◆ **Problem to solve**:
Only the tail of the listing is wanted: the line containing "Toggle the Chaboche-Roussilier checkbox" and all after it, repeated exactly, pictures omitted.

◆ **Extracted information**:
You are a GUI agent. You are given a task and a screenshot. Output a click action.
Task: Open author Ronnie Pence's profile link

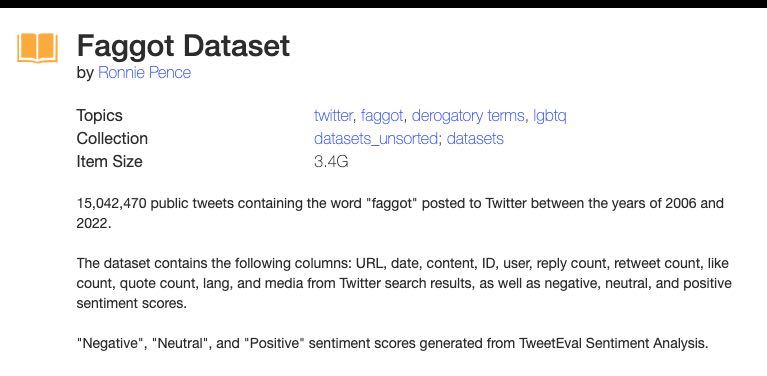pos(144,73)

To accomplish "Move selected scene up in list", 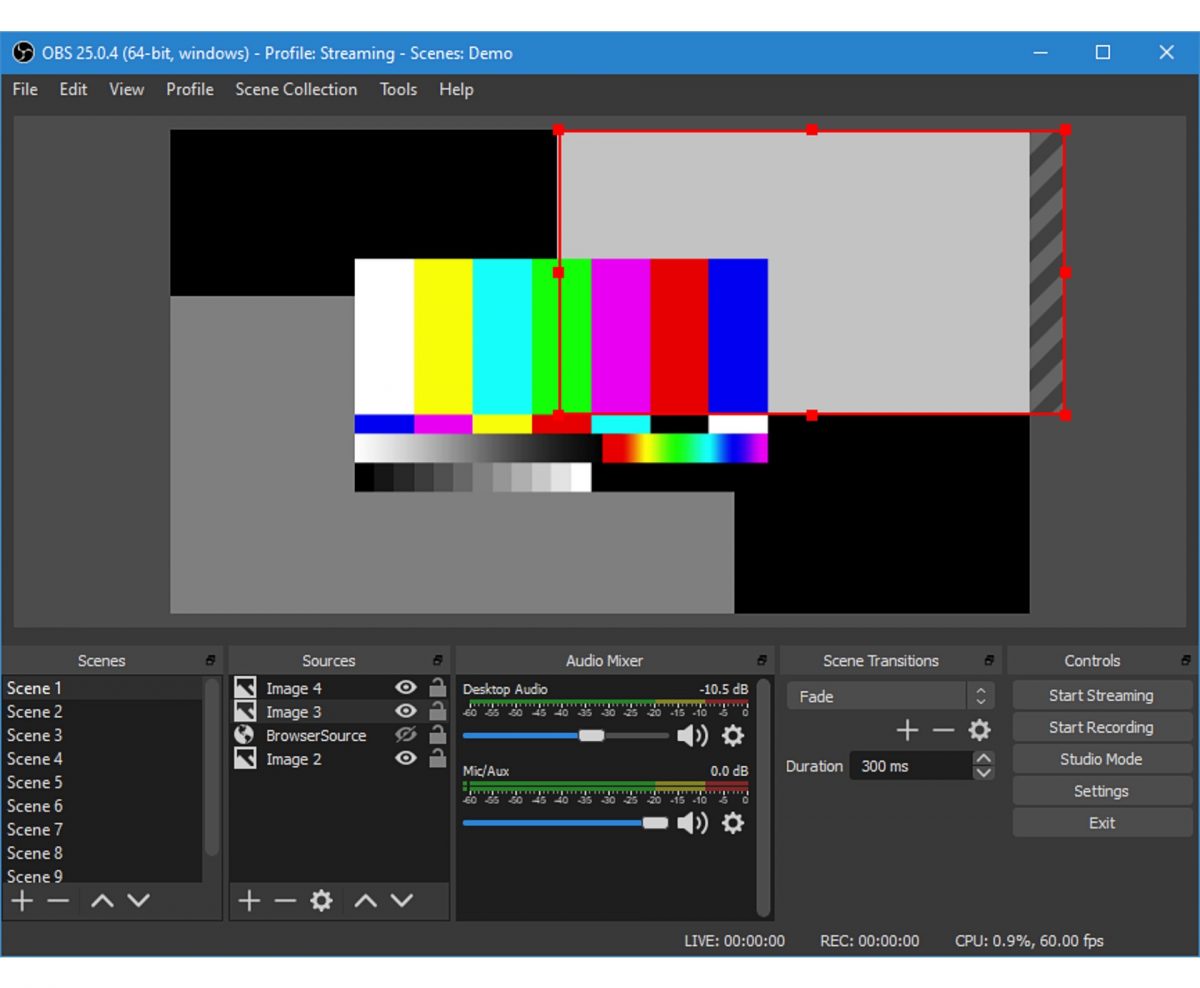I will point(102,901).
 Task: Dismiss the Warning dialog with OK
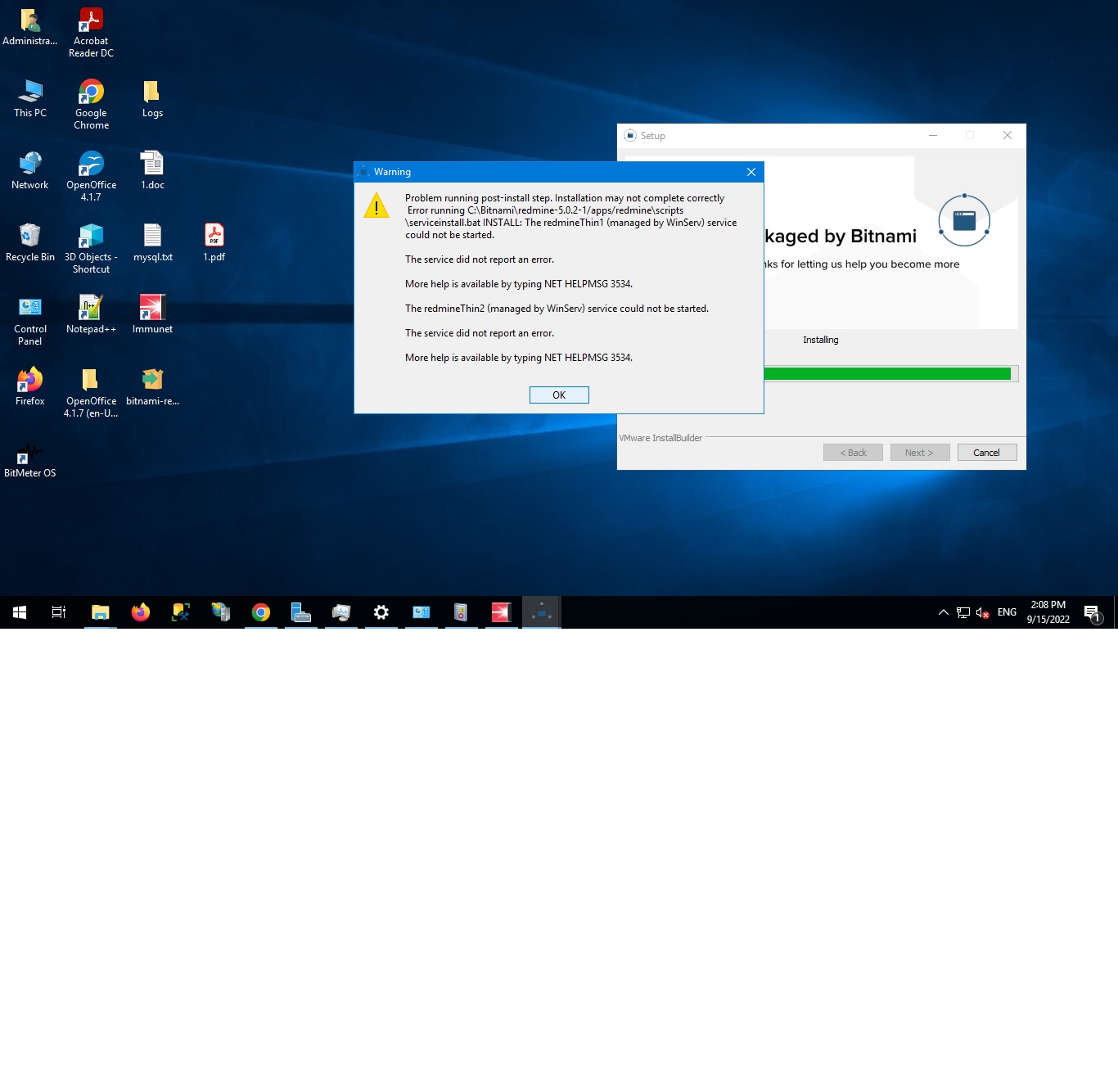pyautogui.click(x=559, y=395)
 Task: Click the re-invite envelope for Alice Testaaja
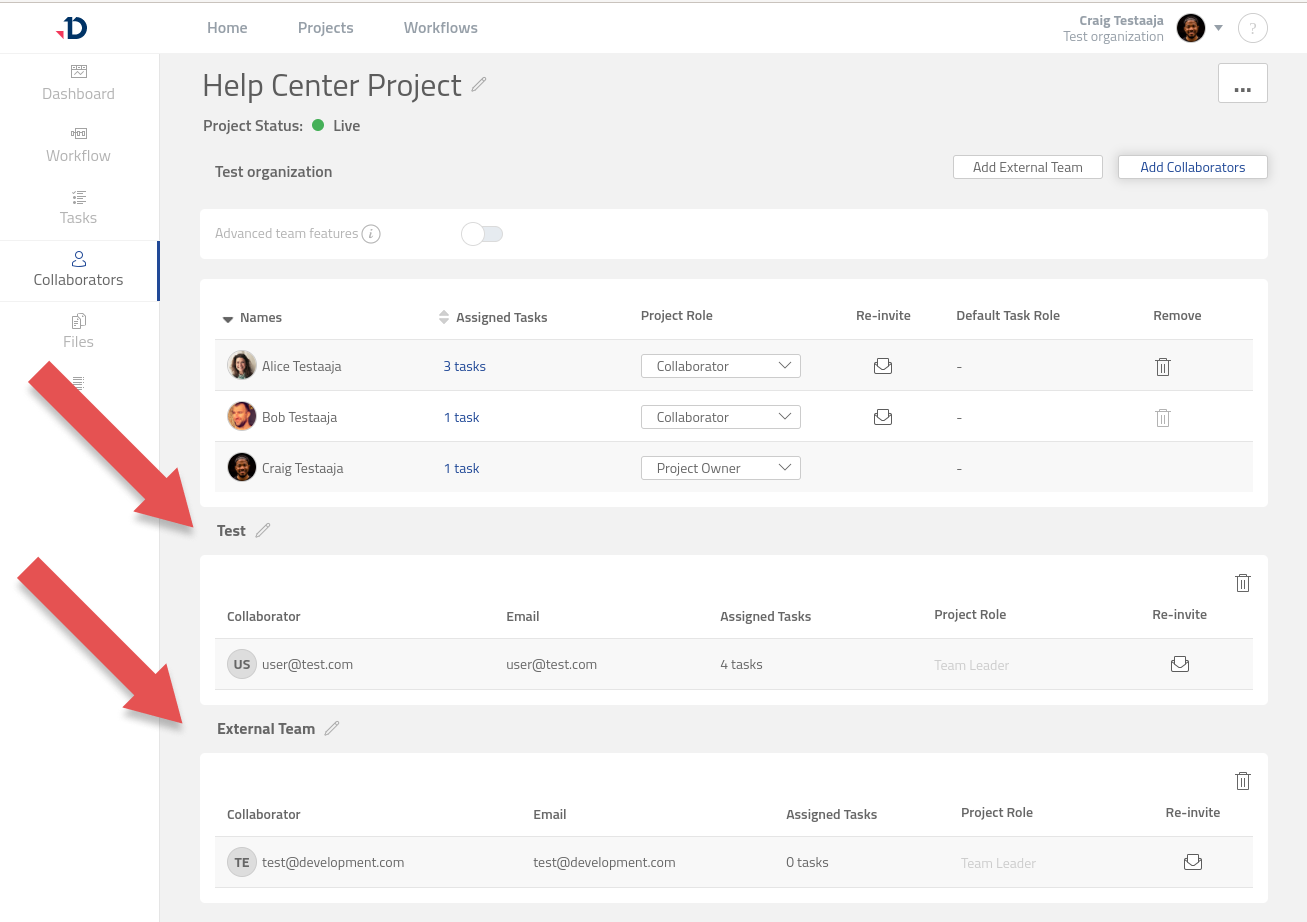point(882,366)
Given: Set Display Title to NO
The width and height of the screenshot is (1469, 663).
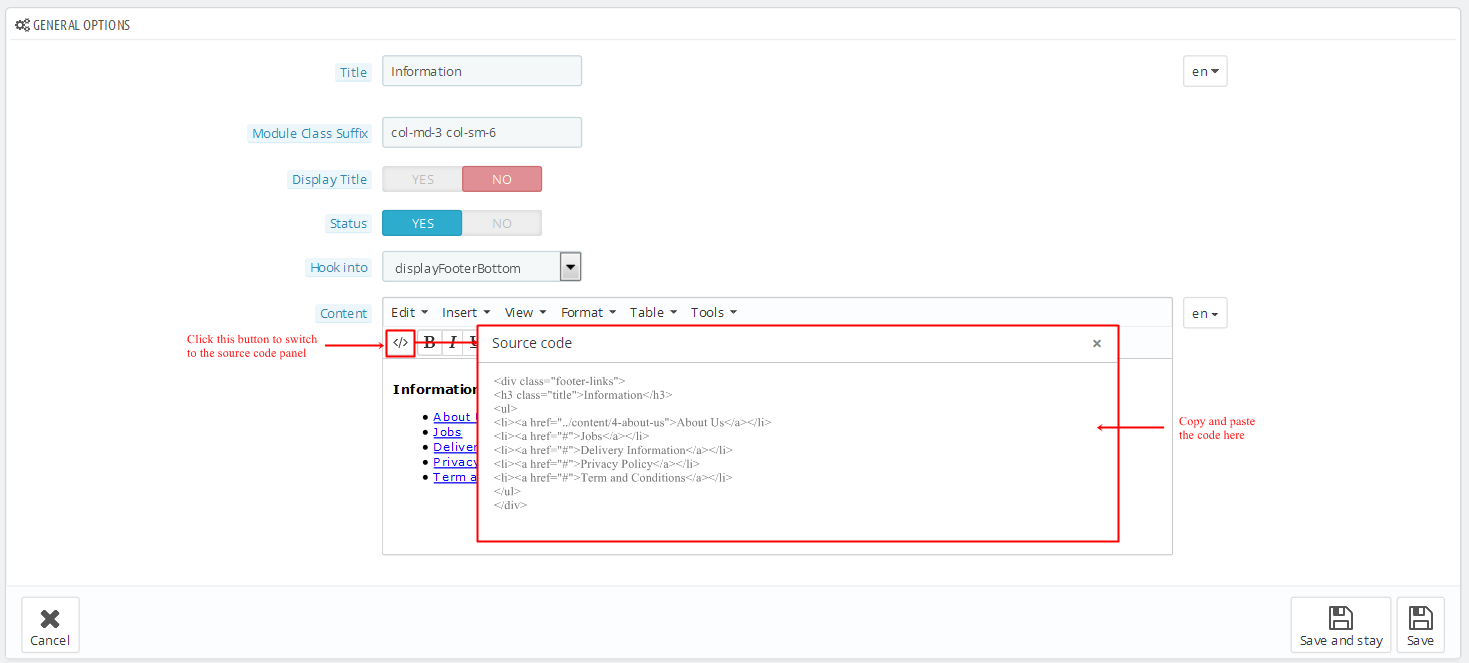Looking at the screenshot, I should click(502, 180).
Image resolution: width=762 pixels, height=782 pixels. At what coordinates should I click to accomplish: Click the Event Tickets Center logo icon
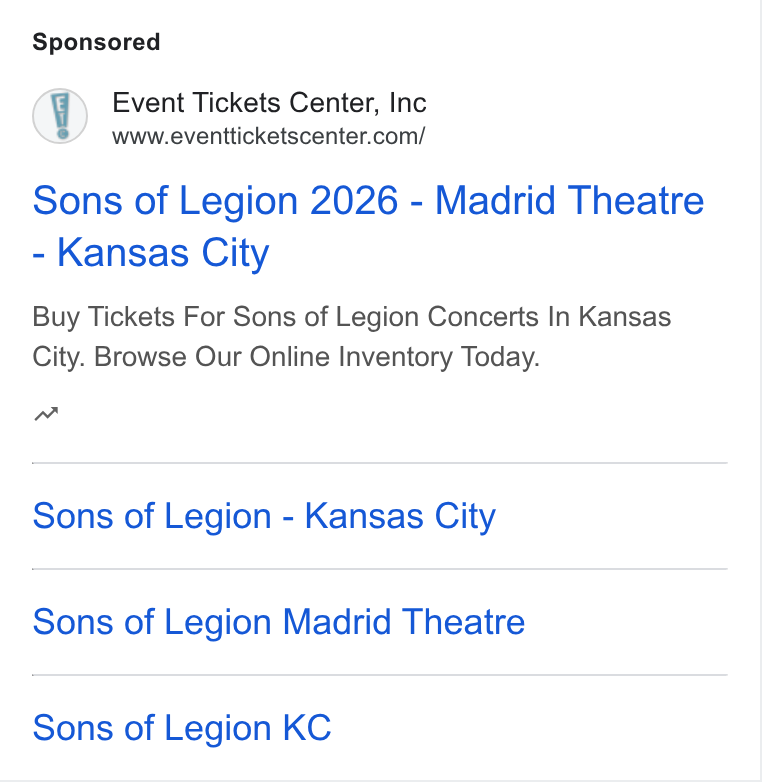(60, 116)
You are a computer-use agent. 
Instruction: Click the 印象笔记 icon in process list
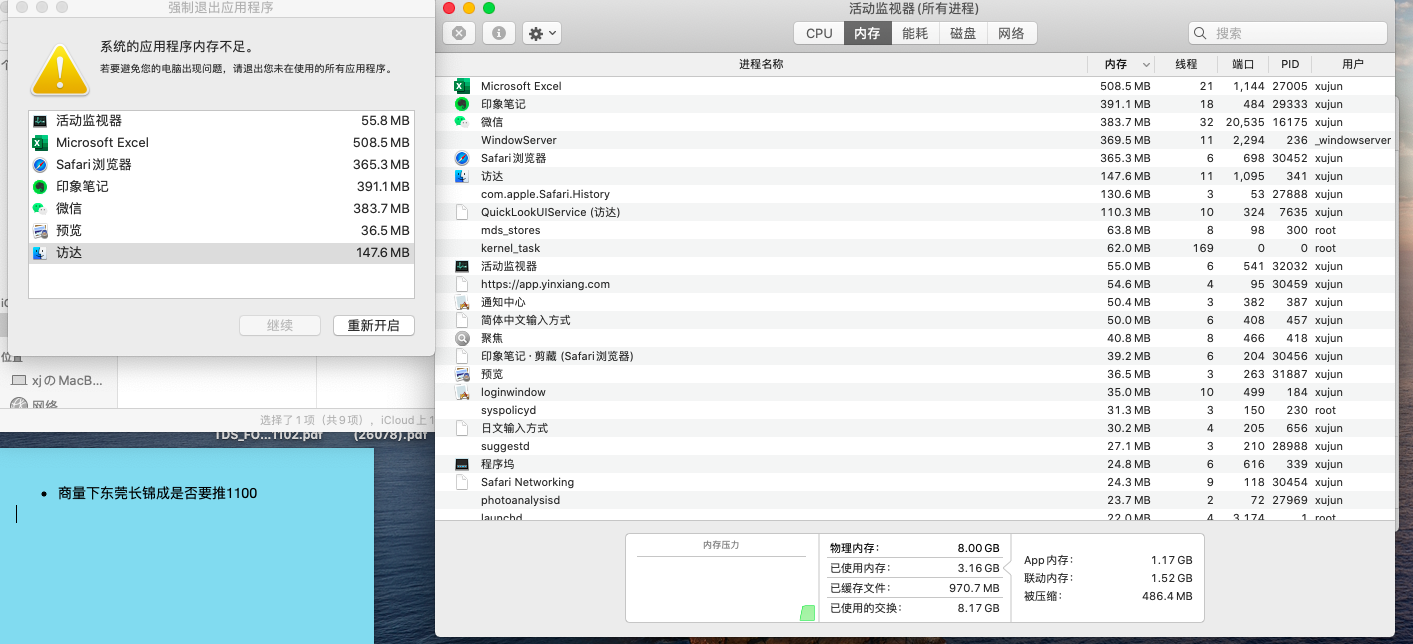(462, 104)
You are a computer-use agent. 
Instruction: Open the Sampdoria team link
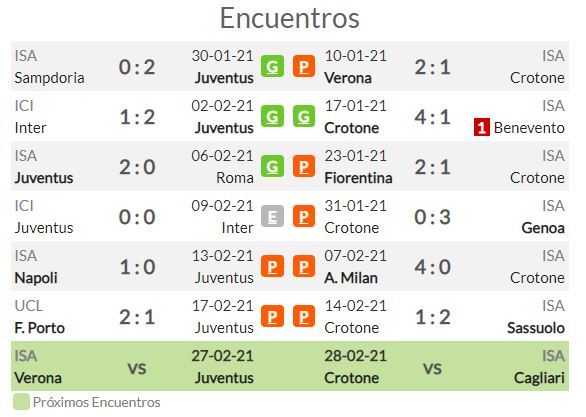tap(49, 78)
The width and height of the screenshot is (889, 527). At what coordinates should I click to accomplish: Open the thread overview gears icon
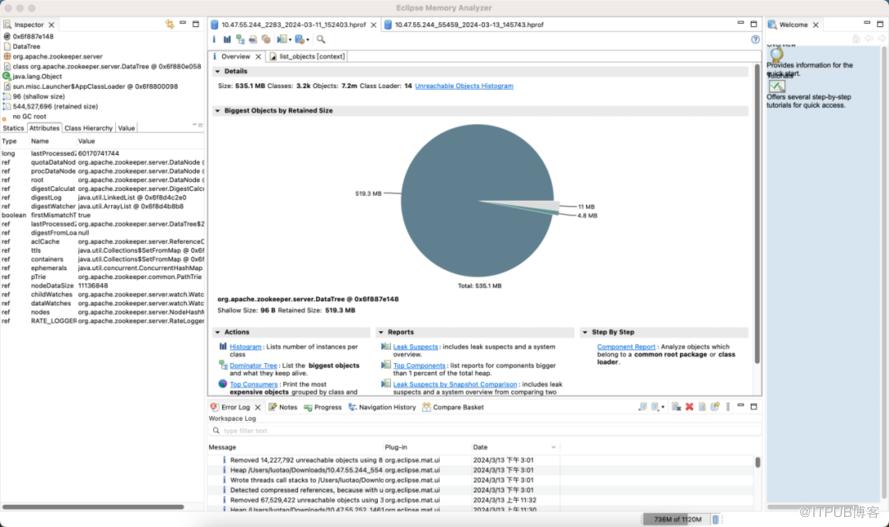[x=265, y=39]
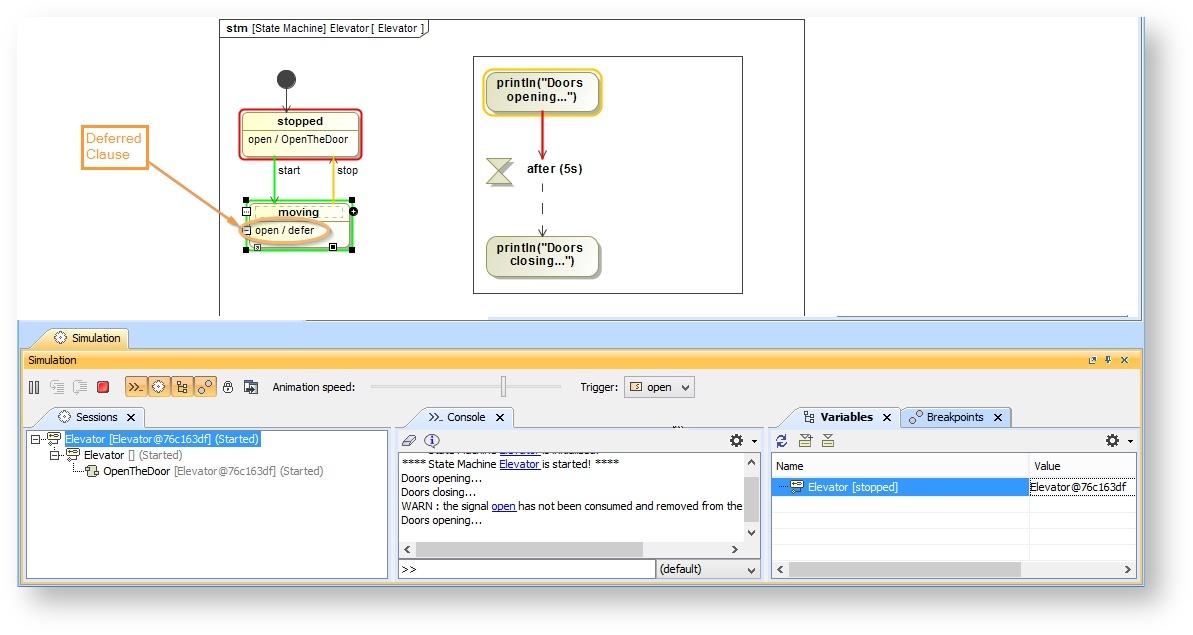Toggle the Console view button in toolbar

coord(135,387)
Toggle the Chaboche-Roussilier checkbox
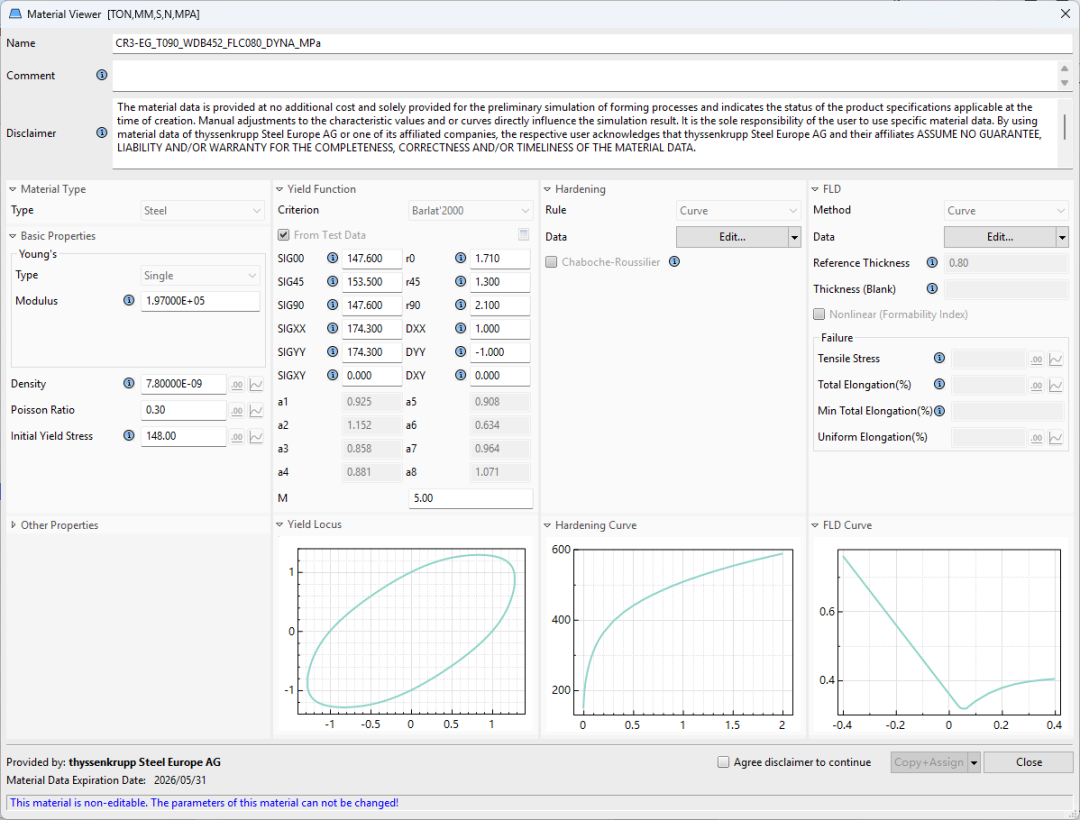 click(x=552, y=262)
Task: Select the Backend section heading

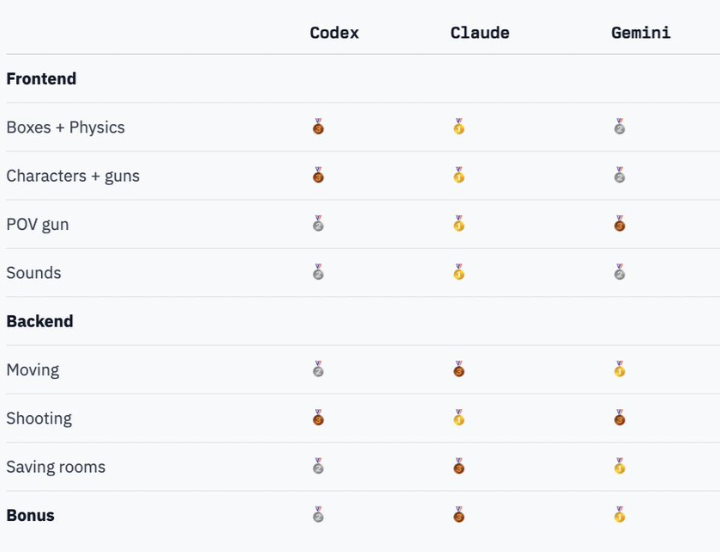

◆ **Response area**:
Toggle the Chaboche-Roussilier checkbox
 click(x=552, y=262)
Task: Select the Backend section heading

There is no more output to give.